From nine to five, Ken Heitel is a master jeweler, selling glittering gold and gems at the jewelry shop he's owned for 30 years in downtown Venice. But early in the morning-5:45 a.m. to be precise-three times a week, every week, in every kind of weather-he transforms into a master rower, plying the still-dark waters of Sarasota Bay with the Sarasota Rowing Club. (In competitive rowing, a master is an athlete 27 years old or older.)
Heitel sweep rows, a technique that utilizes one oar instead of two, in either a four- or eight-person shell. A founding director of the 50-member club, which formed in 2000, Heitel was captivated by the competitive sport when he watched daughter Jen crew for the Sarasota Scullers in high school. "I watched my daughter row and said, 'I can do that,'" he recalls. Even though his daughter graduated from high school five years ago, Heitel is still active with the Sarasota Scullers youth program; he currently chairs its board.
Heitel travels with the Sarasota Rowing Club to meets around Florida and nationally. Last year they raced in the Head of the Charles competition in Boston and in the Head of the Chattahoochee in Atlanta (known affectionately as the Head of the Hooch).

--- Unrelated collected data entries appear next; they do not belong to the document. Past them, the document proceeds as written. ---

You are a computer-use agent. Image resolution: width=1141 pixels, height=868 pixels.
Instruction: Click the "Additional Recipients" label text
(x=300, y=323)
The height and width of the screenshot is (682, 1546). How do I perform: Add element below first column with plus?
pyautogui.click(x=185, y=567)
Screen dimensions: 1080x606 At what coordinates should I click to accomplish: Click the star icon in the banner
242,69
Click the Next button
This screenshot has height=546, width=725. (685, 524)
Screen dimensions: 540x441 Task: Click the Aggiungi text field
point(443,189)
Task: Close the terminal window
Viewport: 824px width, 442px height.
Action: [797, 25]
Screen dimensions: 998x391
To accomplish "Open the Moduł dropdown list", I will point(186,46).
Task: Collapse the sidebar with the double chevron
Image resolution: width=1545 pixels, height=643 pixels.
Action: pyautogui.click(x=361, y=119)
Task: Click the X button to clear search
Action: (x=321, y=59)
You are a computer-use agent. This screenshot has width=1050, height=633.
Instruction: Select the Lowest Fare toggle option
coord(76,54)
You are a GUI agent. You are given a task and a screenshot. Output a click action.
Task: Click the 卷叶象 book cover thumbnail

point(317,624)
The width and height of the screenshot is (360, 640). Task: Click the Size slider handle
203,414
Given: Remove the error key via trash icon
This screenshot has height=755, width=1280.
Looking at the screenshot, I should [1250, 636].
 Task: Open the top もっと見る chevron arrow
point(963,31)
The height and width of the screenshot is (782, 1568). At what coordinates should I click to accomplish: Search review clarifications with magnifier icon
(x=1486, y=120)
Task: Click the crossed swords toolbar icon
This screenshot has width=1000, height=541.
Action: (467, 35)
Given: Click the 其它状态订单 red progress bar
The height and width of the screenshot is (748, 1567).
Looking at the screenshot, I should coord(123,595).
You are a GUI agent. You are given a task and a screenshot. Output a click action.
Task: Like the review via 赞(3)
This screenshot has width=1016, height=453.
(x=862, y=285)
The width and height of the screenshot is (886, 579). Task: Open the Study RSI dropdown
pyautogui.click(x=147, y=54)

It's the same venue where the world's top amateur rowers gathered for the 1996 Summer Olympics. "Rowing is the ultimate team sport, especially in a four or eight, where everyone has to pull together," he says. "We win our fair share of medals."
Heitel says the discipline and camaraderie are powerful incentives to keep going morning after early morning. "It's not golf," he says. "There aren't a lot of people our age who are working at the anaerobic threshold. "Our wives like it, too, because it beats that mid-life crisis."